__YOUR INSTRUCTIONS__
Repeat, word for word and with nothing added, each line from the one containing "The height and width of the screenshot is (369, 505)." to the final line of the data, keeping both ends. Pictures are not part of the copy.

__SOURCE RECORDS__
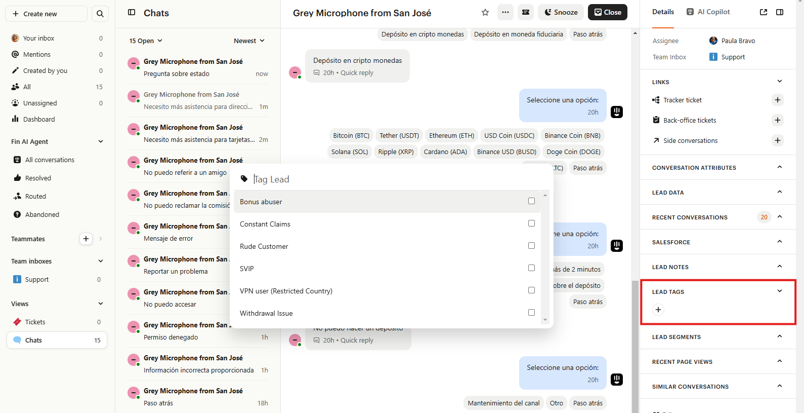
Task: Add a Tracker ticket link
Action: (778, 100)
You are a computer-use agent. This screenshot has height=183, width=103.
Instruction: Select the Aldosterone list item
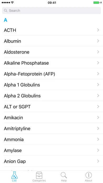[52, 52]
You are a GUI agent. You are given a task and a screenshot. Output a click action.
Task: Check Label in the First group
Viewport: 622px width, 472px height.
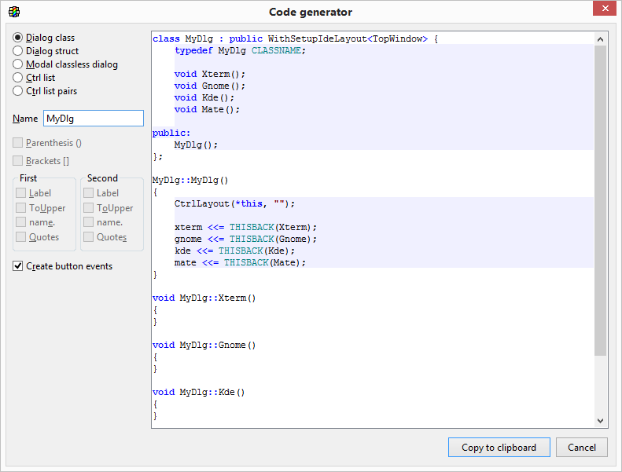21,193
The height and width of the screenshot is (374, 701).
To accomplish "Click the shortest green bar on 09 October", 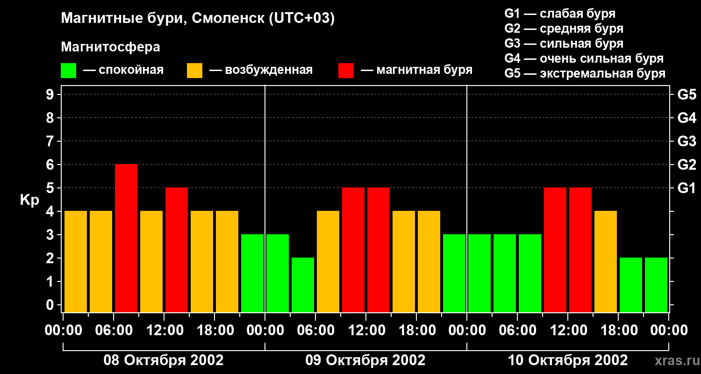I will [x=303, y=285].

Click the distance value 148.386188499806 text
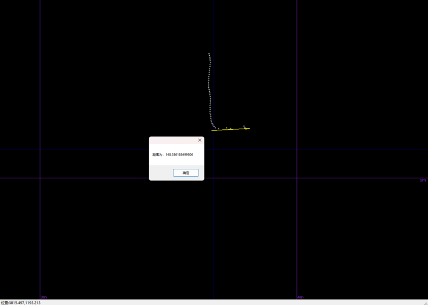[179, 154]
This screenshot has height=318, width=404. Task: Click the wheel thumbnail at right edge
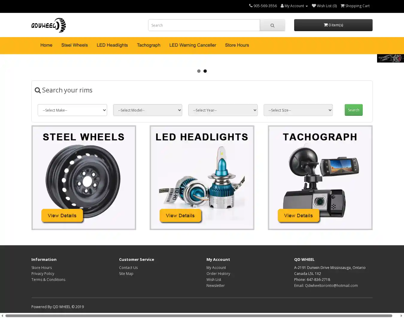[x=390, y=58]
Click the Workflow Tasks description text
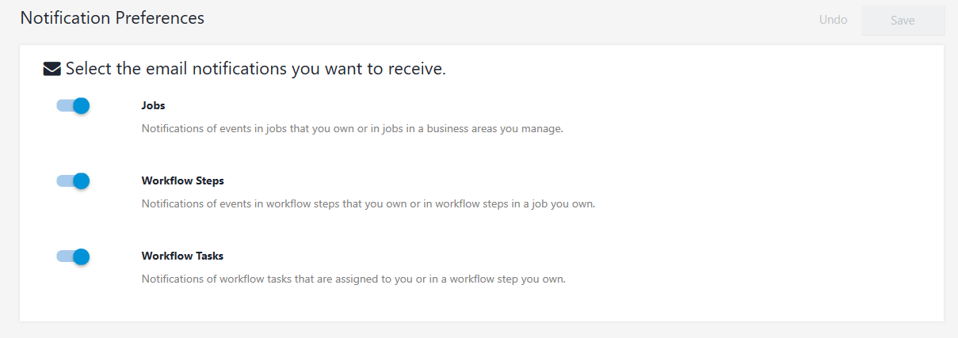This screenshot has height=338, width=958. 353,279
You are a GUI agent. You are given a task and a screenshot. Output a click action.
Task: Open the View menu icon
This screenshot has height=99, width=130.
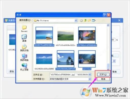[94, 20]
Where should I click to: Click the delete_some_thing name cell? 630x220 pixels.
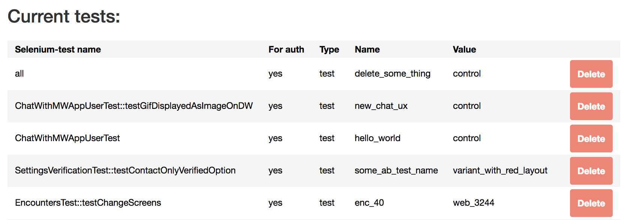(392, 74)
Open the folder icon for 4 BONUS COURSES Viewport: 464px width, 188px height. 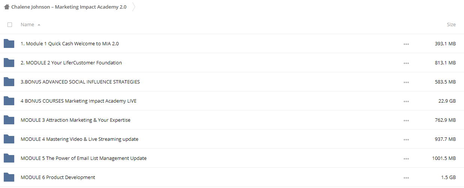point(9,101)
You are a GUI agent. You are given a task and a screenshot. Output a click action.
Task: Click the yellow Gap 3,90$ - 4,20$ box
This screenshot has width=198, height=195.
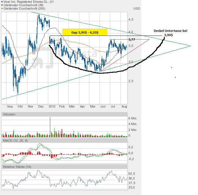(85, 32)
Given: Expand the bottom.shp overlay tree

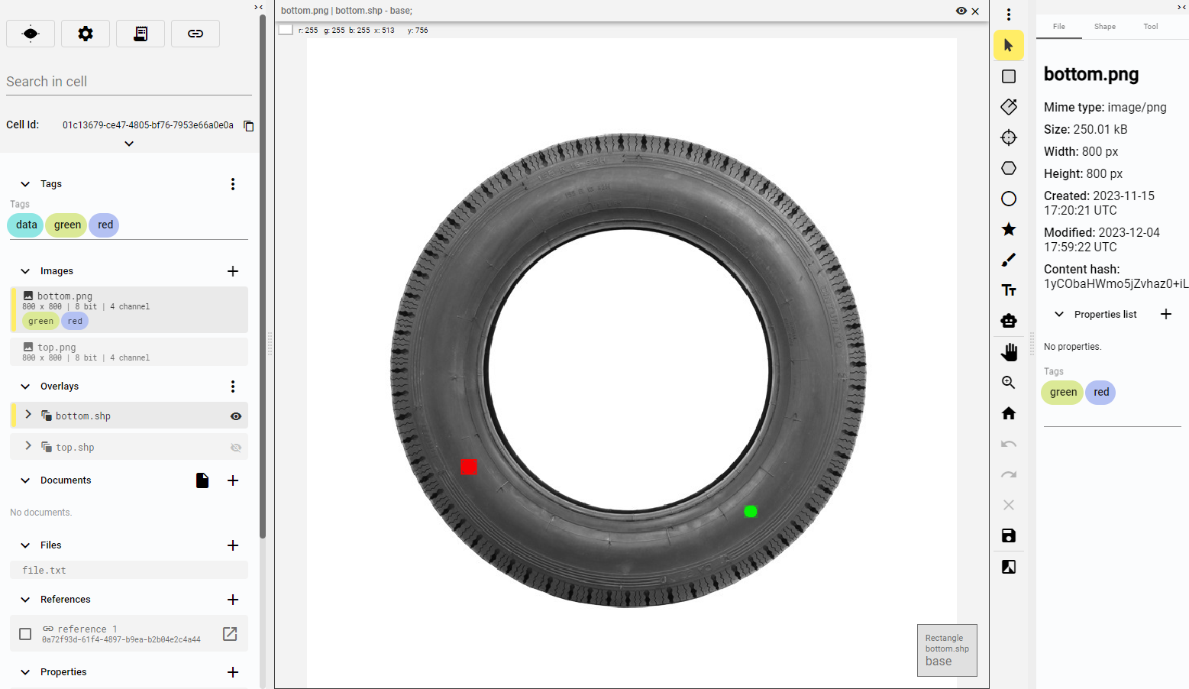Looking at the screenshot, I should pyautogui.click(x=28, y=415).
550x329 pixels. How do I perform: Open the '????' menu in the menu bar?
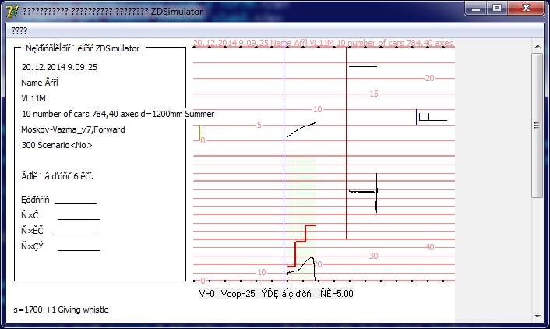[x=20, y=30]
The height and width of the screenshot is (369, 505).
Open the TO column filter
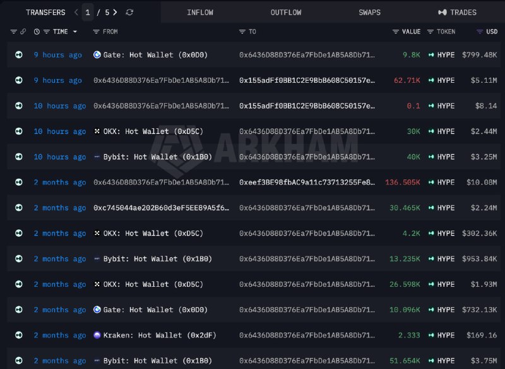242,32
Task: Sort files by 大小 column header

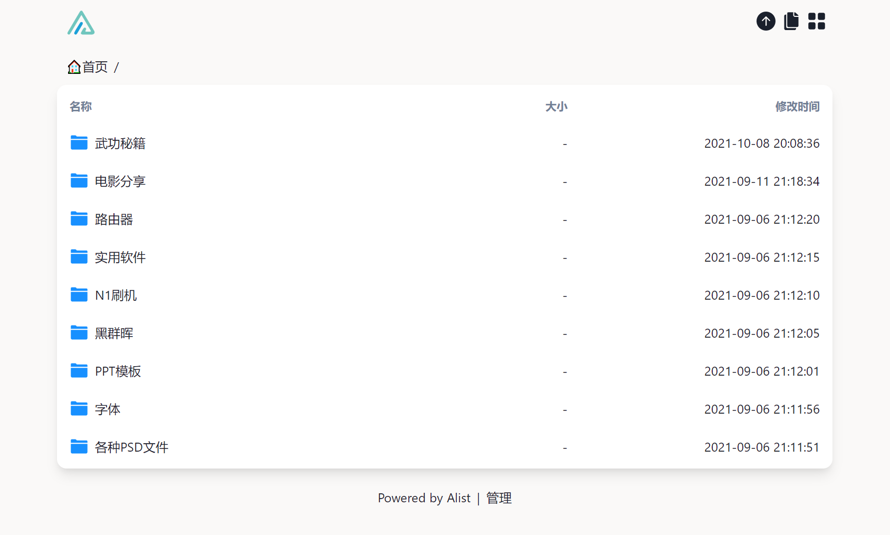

__TASK RESPONSE__
The height and width of the screenshot is (369, 505).
Open the TO column filter
242,32
Task: Sort files by 大小 column header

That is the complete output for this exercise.